- [TASK PROMPT]: Lay out as a numbered list the lines of the listing, starting with the line containing "You are a computer-use" and continuing through the line containing "(x=960, y=778)", leaving out blank lines.

- [ENTRIES]:
****************************************
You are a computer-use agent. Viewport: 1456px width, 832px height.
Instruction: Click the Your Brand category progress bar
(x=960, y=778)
****************************************
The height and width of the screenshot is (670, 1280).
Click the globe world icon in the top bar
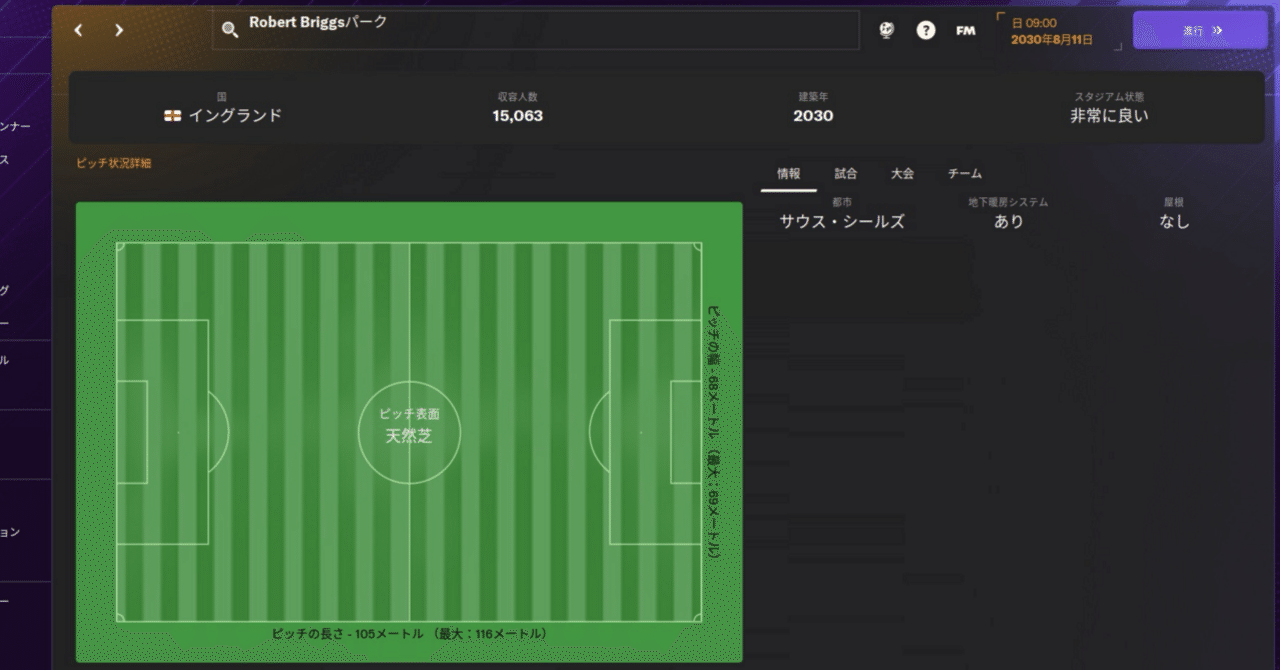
****************************************
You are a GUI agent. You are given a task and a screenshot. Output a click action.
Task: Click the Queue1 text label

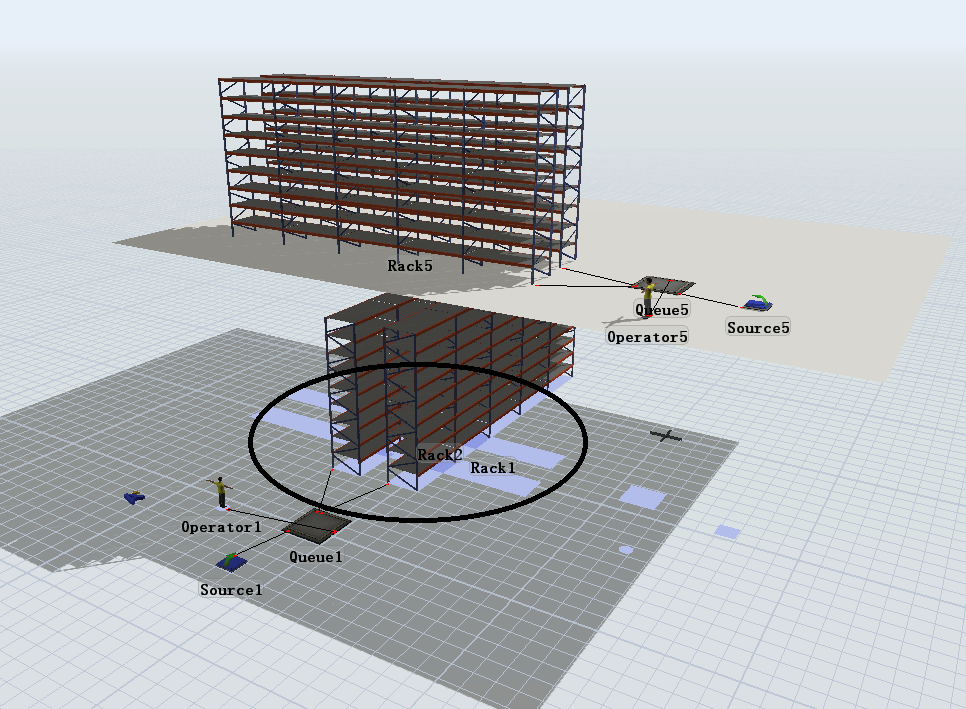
****************************************
- [FINISHED ANSWER]:
1. You are a computer-use agent. Viewport: 1456px width, 832px height.
2. Instruction: Click the Your Brand category progress bar
3. (x=960, y=778)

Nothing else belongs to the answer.